Nicolson looked at him curiously, then at Farnholme. “What’s he talking about?”

“How the devil should I know,” Farnholme answered impatiently. “We’re wasting time, Nicolson. Give me that gun!”

“No.”

“For God’s sake, why not? Don’t be a fool, man. There’s not one of our lives worth a snuff of a candle as long as this man’s at large in the boat.”

“Very likely,” Nicolson agreed. “But suspicion, no matter how strong, is not proof. Even Siran is entitled to a trial.”

“In the name of heaven!” Farnholme was completely exasperated. “Don’t you know that there’s a time and place for these quaint old Anglo-Saxon notions about fair play and justice. This is neither the time nor the place. This is a matter of survival.”

Nicolson nodded. “I know it is. Siran wouldn’t recognise a cricket bat if he saw one. Get back in your seat, Brigadier, please. I’m not completely indifferent to the safety of the others in the boat. Cut one of the heaving lines in three, bo’sun, and make a job on these characters. It doesn’t matter if the knots are a bit tight.”

“Indeed?” Siran raised his eyebrows. “And what if we refuse to subject ourselves to this treatment?”
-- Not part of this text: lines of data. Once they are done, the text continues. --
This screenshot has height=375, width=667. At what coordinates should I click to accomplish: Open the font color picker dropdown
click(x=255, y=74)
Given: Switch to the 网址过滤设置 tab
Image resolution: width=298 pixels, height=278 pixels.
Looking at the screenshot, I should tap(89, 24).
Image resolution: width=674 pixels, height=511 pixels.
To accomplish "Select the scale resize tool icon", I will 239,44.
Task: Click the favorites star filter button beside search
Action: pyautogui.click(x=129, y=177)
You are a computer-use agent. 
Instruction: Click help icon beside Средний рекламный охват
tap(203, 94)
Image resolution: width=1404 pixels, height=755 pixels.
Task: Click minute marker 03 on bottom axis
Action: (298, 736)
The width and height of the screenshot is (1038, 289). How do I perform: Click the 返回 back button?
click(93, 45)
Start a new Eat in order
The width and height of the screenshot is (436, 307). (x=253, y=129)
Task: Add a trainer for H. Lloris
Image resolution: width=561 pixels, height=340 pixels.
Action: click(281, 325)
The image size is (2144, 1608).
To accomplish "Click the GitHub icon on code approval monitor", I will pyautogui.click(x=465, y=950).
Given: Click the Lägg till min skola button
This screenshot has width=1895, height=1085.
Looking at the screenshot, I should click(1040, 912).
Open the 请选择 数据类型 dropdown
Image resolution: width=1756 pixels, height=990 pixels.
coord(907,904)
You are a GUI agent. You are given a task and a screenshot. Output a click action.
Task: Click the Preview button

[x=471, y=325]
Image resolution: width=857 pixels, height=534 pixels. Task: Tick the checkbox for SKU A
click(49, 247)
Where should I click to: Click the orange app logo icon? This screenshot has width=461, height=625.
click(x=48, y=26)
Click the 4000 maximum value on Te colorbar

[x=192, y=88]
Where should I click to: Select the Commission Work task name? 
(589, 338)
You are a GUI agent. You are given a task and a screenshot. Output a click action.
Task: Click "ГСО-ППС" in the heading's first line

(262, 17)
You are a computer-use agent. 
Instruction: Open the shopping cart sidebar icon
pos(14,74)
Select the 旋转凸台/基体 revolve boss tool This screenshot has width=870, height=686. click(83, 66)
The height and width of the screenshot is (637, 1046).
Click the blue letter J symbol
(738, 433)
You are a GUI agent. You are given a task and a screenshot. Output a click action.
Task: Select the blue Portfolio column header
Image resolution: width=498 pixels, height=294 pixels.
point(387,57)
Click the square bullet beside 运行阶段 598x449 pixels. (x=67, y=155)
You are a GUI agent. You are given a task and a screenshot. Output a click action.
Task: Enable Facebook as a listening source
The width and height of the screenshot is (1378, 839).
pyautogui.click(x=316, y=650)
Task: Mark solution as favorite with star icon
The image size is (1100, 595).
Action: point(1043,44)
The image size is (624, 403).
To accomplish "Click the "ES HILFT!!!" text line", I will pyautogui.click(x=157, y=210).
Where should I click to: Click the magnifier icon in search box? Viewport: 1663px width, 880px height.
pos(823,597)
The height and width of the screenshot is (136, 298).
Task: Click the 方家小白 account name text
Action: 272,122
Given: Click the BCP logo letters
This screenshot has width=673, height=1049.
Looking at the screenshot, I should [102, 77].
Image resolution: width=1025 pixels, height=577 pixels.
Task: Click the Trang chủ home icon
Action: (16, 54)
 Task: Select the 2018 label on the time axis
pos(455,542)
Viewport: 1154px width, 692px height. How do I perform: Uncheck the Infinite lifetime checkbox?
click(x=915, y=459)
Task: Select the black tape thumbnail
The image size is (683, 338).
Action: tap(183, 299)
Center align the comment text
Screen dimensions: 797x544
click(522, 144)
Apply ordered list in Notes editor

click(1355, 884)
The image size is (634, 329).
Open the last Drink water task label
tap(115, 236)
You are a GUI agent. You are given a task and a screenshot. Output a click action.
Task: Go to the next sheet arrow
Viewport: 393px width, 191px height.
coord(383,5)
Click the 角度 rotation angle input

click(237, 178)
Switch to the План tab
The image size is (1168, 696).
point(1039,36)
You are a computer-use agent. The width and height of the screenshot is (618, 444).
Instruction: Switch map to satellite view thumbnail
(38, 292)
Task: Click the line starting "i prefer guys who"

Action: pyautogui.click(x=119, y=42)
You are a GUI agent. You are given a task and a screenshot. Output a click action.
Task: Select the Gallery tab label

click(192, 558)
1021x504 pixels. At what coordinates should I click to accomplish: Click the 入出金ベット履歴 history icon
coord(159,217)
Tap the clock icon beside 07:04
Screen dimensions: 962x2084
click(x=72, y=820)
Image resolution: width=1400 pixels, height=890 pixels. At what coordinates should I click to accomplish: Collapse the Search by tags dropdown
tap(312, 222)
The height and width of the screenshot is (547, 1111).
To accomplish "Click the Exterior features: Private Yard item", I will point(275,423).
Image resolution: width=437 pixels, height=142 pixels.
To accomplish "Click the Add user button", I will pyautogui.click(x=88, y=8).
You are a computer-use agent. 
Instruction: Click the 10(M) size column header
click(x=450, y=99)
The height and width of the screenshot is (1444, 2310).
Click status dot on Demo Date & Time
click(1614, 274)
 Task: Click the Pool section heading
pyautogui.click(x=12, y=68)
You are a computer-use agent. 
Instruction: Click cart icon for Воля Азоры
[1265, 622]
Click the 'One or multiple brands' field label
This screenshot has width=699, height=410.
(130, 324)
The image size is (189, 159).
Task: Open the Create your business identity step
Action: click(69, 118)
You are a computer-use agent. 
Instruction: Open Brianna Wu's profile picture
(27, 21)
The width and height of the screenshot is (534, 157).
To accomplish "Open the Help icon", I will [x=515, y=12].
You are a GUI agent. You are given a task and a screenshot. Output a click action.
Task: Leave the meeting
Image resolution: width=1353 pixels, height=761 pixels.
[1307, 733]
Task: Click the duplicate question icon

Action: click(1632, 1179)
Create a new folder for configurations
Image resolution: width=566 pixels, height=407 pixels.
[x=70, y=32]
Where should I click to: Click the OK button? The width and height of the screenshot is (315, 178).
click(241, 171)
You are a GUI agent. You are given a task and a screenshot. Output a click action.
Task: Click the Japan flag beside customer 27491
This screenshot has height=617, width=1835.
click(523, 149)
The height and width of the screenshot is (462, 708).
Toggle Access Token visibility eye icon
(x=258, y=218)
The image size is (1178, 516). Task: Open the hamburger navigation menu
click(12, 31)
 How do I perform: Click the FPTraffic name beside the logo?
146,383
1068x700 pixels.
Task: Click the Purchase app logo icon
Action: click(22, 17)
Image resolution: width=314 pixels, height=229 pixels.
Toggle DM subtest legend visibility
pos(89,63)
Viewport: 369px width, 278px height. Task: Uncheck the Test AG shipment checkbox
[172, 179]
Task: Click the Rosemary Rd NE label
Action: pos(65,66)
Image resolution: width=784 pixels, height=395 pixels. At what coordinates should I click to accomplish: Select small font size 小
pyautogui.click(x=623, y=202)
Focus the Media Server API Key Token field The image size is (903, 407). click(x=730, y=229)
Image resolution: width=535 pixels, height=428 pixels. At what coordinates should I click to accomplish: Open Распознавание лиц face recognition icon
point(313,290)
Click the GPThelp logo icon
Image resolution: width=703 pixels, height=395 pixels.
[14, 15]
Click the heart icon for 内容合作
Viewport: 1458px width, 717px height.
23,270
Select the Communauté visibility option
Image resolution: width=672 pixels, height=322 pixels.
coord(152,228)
“Suit yourselves,” Nicolson said indifferently. “The brigadier can have the gun.”

McKinnon made a very thorough job of immobilising Siran and his two men, and took a great deal of grim satisfaction in hauling the ropes tight. By the time he was finished the three men were trussed hand and foot and quite unable to move: as a further precaution he had secured the three rope ends to the ring-bolt in the for’ard apron. Farnholme had made no further protest. It was noticeable, however, that when he resumed his seat on the benches beside Miss Plenderleith, he changed his position so that he was between her and the stern, and from there he could watch both her and the bows of the boat at the same time: his carbine was lying on the seat beside him.

His work done, McKinnon came aft to the sternsheets and sat down beside Nicolson. He brought out dipper and graduated cup, ready to serve out the morning ration of water, then turned suddenly to Nicolson. Half-a-dozen people in the boat were talking — the babble wouldn’t last long after the sun cleared the horizon — and his low pitched words could not have been heard two feet away.

“It’s a desperate long way to Darwin, sir,” he said obliquely.

Nicolson lifted his shoulders in a half-shrug and smiled: but his face was dark with worry. “You, too, Bo’sun? Maybe my judgment was wrong. I’m sure that Siran will never stand trial. But I can’t kill him, not yet.”